In July 2021 he told The Saturday Paper: “In those days (1950s and ’60s), you had to keep it dark because it was illegal. I remember the days when the police were going around to the tearooms or the public toilets, as cadets to be blooded up, blood up and bash the poofs.” He added, with characteristic candour and humour: “Thankfully, they did it at night and I’m dark, so they never saw me! Don’t show the whites of your eyes and don’t smile!”
One of his most cherished duties was giving the Welcome To Country at Melbourne’s LGBTQIA+ event, Midsumma.
It all formed part of what he saw as his greatest role yet in an eventful life: “To be an elder you have to be statesmanlike. Own your past indiscretions. Share your wealth. I’ve done all that, which is why Victorians took me into their hearts and voted me Senior Australian
In prison, on behalf of fellow inmates, he wrote love letters to their wives in exchange “You’re gay, aren’t ya?” they’d say to him. “Give us a kiss and I’ll let ya know,” would be his courageous-bordering-on-audacious response. It won him respect.
“My Sexy Voice And Big, Beautiful Afro Got Me Through”
His stage and screen career as an actor seemed to come as a surprise, even to him. He admitted to me that he, “sneaked through without going to NIDA [The National Institute Of Dramatic Art.”
He appeared in dozens of Australian television series, including Cleverman, Women Of The Sun, Preppers, Mystery Road, Black Comedy and Rosehaven, and movies including The Chant Of Jimmie Blacksmith, Blackfellas and Wolf Creek. Some of the success he put down to his street cred and his gorgeous awareness of his own sex appeal: “My addiction and my sexy voice got me through,” he told me. “My big, beautiful afro got me through. I looked a sight.”
By the time I spoke to him, when he was 75, he’d travelled far from the days when he’d kip on the couch of his dealers (“I liked to be close to the source.”)
By then, he’d refuse to do auditions – directors had to take him for coffee if they desired him for a role. And he’d only participate in arts festivals on the strict condition that he was flown business class, never economy. He was characteristically roguish about, it too: “Al true! I know I sound up myself but it’s nice to be able to say that as a Blackfella. I reckon I haven’t done too badly for an old crim!”
The Unlikely Man Who Fulfilled His Later Life’s Mission
He was on a mission, when we spoke, to lobby Victoria’s state government and courts to expunge his criminal record, a case of life imitating art, as this was the storyline of his acclaimed play Jack Charles v The Crown.
In prison, he saw many of the Stolen Generations, “stuck on the daily grind of addiction”.
“I’ve been an actor since I was 19, but I lost a lot of work because of white powders and jail time,” he said. “I dearly would’ve loved an Aboriginal elder like me to come and tweak my conscience.
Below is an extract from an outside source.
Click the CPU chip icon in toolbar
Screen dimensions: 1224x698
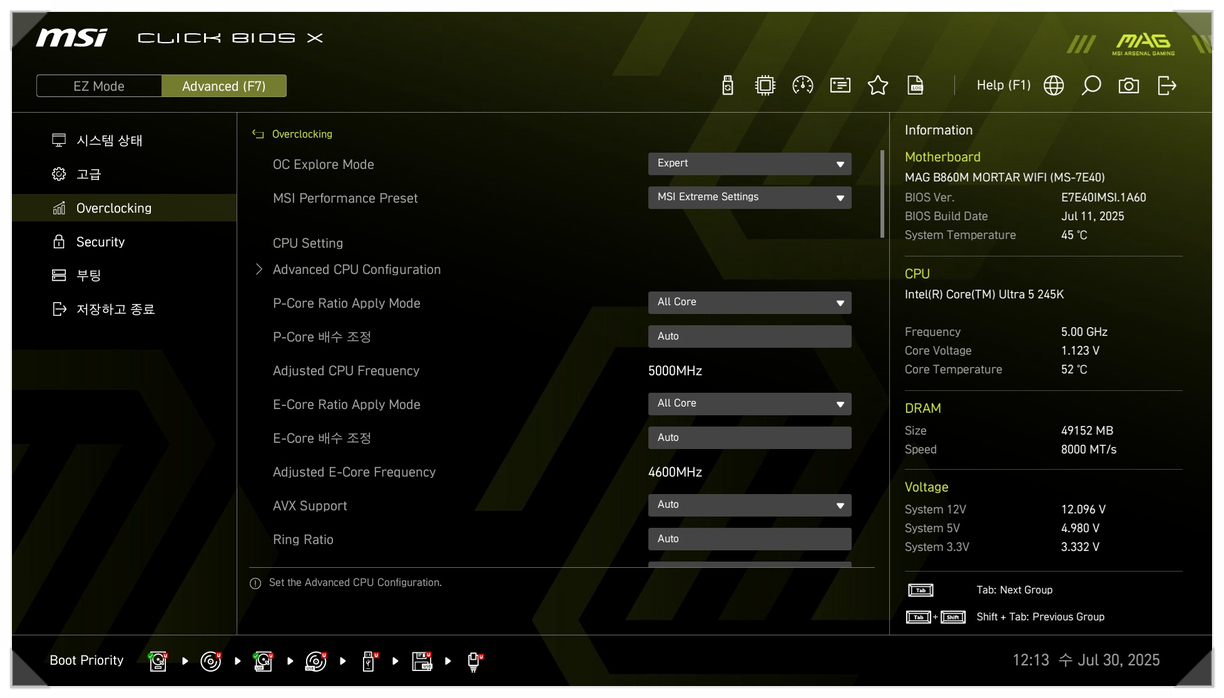point(765,86)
There’s a serious lack of elders in the prison system and I want to change that.” The criminal record prohibited him from widely visiting prisons and schools outside the discretion of wardens and principals, and from visiting certain other countries.
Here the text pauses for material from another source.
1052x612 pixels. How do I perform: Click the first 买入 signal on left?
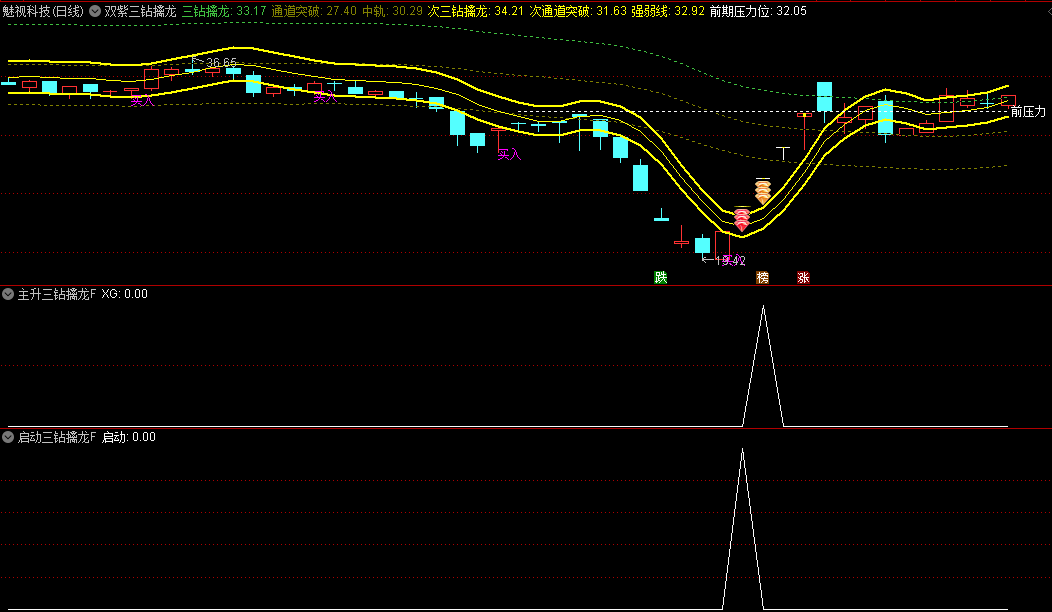pos(143,101)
“I’m beyond reproach,” he told me confidently. “I’ve had the breaks in my life, now I want to make sure other young Indigenous kids get theirs.”
It was something he deeply desired and something, I’m thrilled to report, he was, at least partially, triumphant in achieving.
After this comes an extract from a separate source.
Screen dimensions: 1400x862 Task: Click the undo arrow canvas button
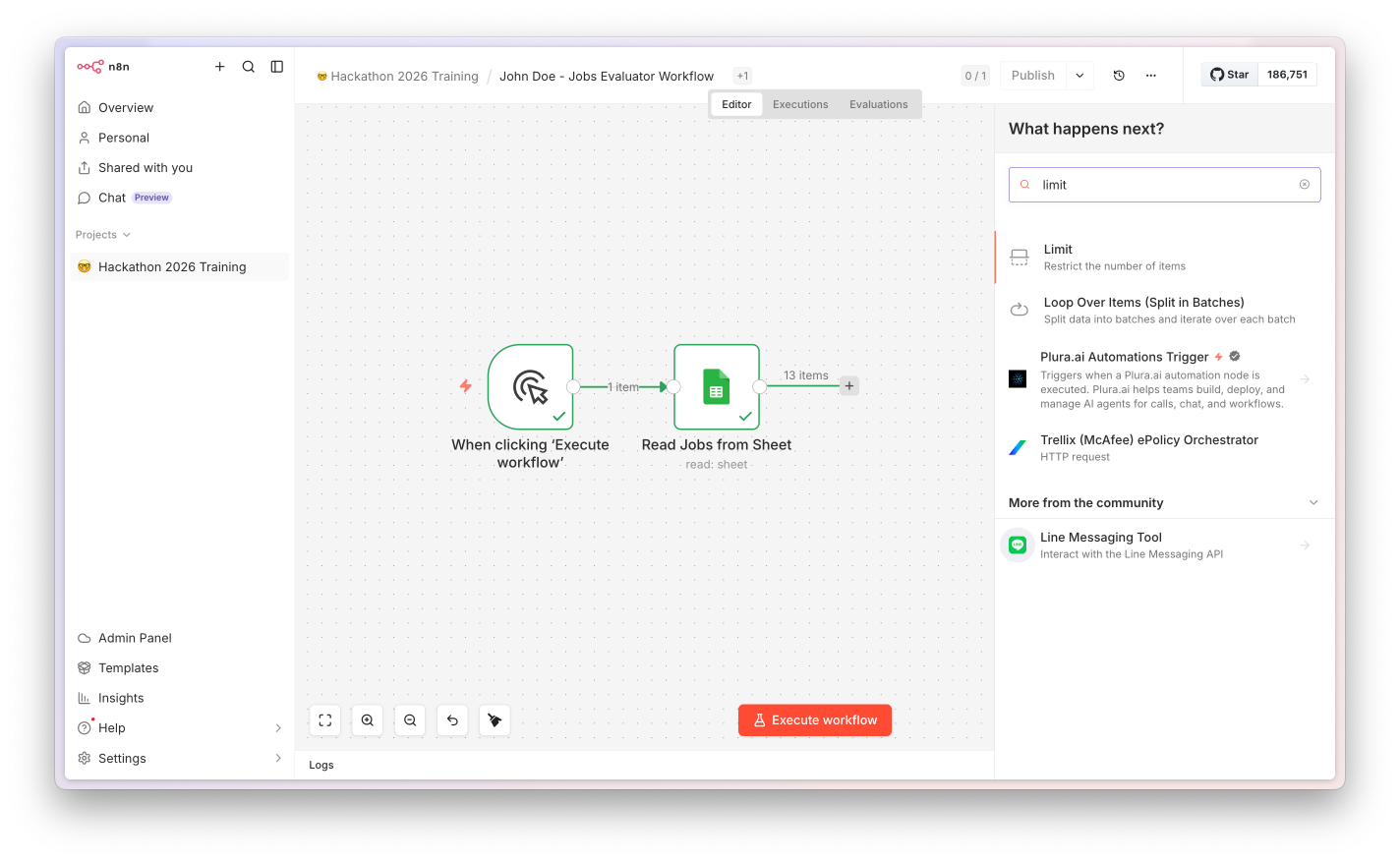click(x=452, y=720)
This final, noble quest was granted by one unlikely source: President Donald Trump. With multiple criminal convictions including drug crime, Jack would’ve ordinarily be prohibited from entering the United States, but the Trump administration granted him a visa waiver to go to New York to perform Jack Charles v The Crown.
A year before he died, Uncle Jack explained what this meant to him. “That’s the ultimate for an old thief like me,” he said. “I’m still thieving, stealing things. I’m stealing hearts and minds nowadays.